Machine learning may be used to automatically define rules (also referred to as “hypotheses”) from a basic dataset (also referred to as “training data”). The rules which are defined based on the training data may later be used to make predictions about future raw dates. When used for classification, machine learning may be implemented for building, based on the training data, a model of classes distribution in terms of attributed predictor variables, and later using the resulting classifier to assign classes to testing items (also referred to as “instances”), where the attributes of the predictor variable of those instances are known, but the proper classification is unknown.
Every item in the dataset used by machine learning algorithms is represented using the same set of variables (even though, in practice, the information available for each given item may not include information pertaining to each and every one of those variables). The variables may be continuous, categorical or binary.
There are two main categories of machine learning—supervised and unsupervised. If, in the training data, the items are given with known classification (the corresponding correct outputs), then the learning is called supervised, in contrast to unsupervised learning, where classification of items is not provided as part of the training data. Applying of such unsupervised algorithms (also referred to as “clustering” algorithms) may be used to discover unknown, but useful, classes of items.
Classification of items based on a classification scheme generated by machine learning into productivity indicative classes may be implemented in various fields of technology. For example, the expected productivity of a machine, its likelihood of failure and so forth may be estimated based on various attributes of such a machine and on such a classification scheme.
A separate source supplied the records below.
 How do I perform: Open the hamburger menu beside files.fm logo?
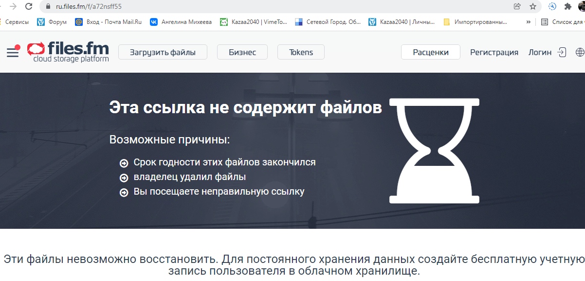13,52
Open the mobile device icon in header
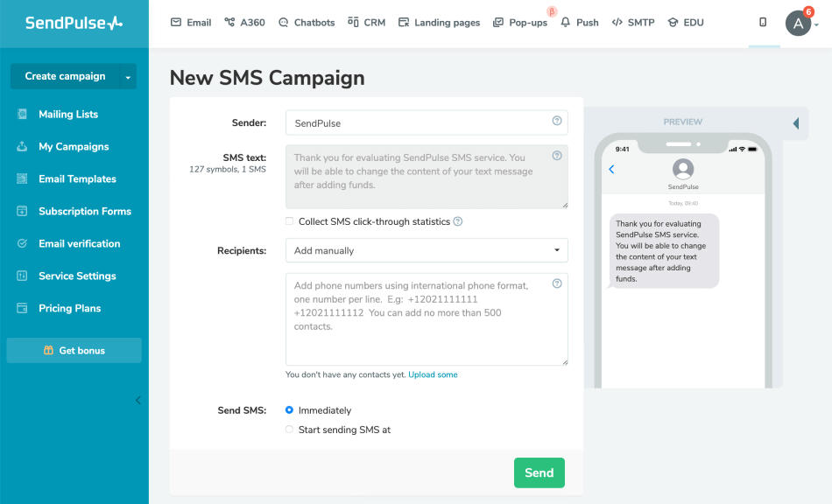Image resolution: width=832 pixels, height=504 pixels. pos(763,23)
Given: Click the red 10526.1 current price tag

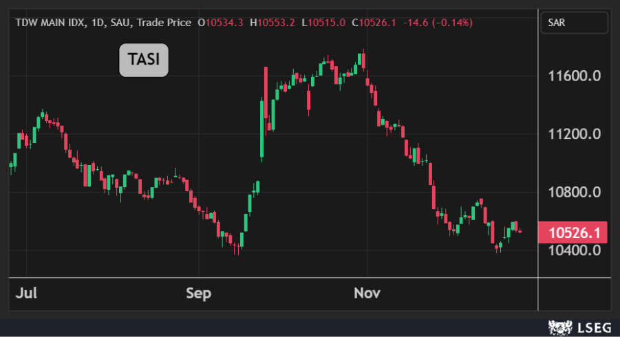Looking at the screenshot, I should click(573, 233).
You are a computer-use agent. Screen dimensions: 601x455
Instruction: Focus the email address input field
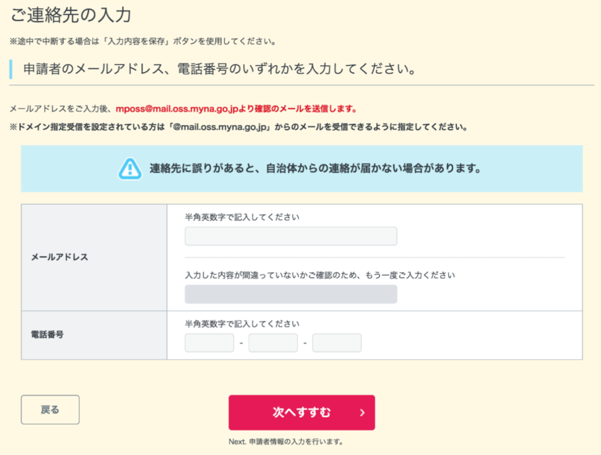(291, 236)
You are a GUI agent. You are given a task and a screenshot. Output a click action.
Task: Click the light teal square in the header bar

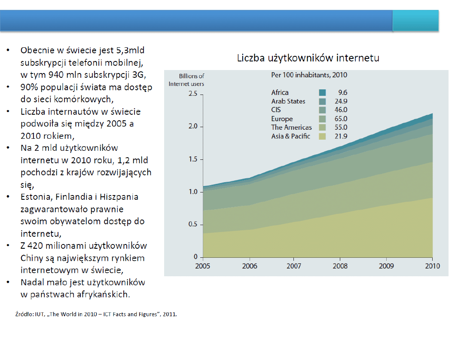pyautogui.click(x=415, y=21)
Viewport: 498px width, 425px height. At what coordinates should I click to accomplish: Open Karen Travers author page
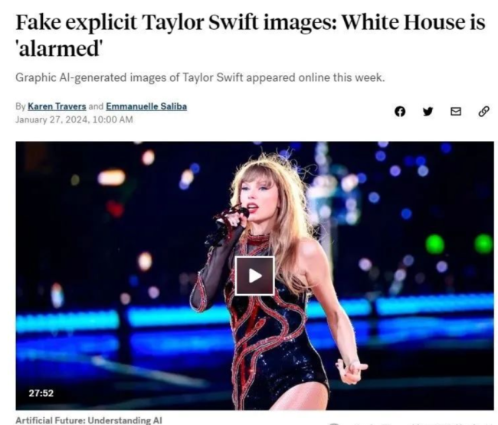[57, 106]
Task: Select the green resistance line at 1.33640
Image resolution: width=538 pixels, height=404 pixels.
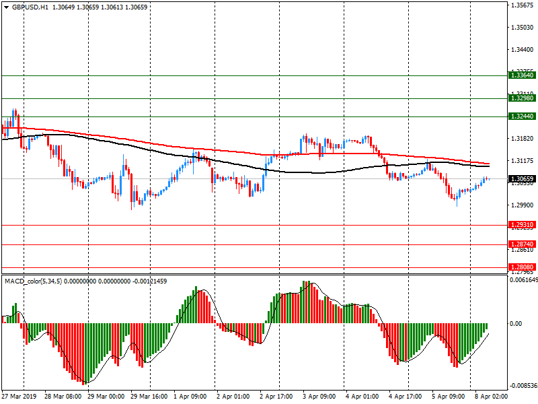Action: [x=269, y=75]
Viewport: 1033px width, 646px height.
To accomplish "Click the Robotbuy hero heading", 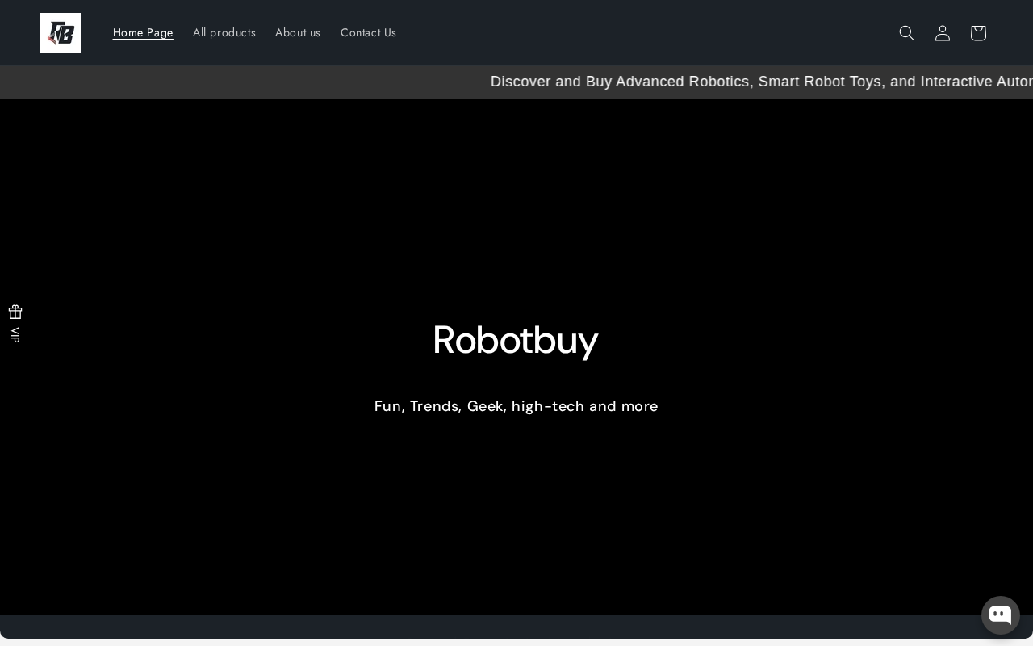I will pos(516,340).
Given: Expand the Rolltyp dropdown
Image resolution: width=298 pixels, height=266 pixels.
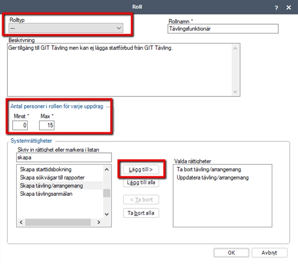Looking at the screenshot, I should point(66,28).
In another example, in the electronic advertising field, effectiveness may be determined, among other criteria, by the ability of the marketer to target his advertisements in a focused and effective way to different audiences. Providing a marketer with reliable information pertaining to finely classified subgroups of such audiences (based on people, search keywords, social media data, etc.) may increase the effectiveness and productivity of marketing systems (and especially advertising systems) used by the marketer.
In many cases, however, information by which such a classification scheme may be generated by machine learning processes is limited. One attempting to generate a classification scheme for classification of search keywords into productivity indicative classes based on attributes of those keywords would, many a time, find out that any information regarding the effectiveness of a great deal of those search keywords is limited, if at all present.
A significant portion out of all the search keywords which are considered relevant by a given marketer may consist of keywords which have infrequently been entered by search engine users, even more infrequently led to advertisements targeting those users, hardly ever resulted in clicking of such an advertisement by a user, and scarcely resulted in a conversion (in which such a user purchased an item, or otherwise acted in a fashion desirable to the marketer).
There is therefore a need to provide effective techniques of performance assessment, and more specifically to performance assessment which is based on classification. There is yet a further need for providing effective techniques of classification based performance assessment of electronic advertising, and of classification based performance assessment in situations in which the training data for a significant part of the training set includes scarce information on which to base determination of productivity.
U.S. patent application Ser. No. 13/032,067, entitled “Method for Determining an Enhanced Value to Keywords Having Sparse Data”, having common inventors with the present application, discloses a method for associating sparse keywords with non-sparse keywords. The method comprises determining from metrics of a plurality of keywords a list of sparse keywords and non-sparse keywords; generating a similarity score for each sparse keyword with respect of each non-sparse keyword; associating a sparse keyword with a non-sparse keyword; and storing the association between the non-sparse keyword and the sparse keyword in a database.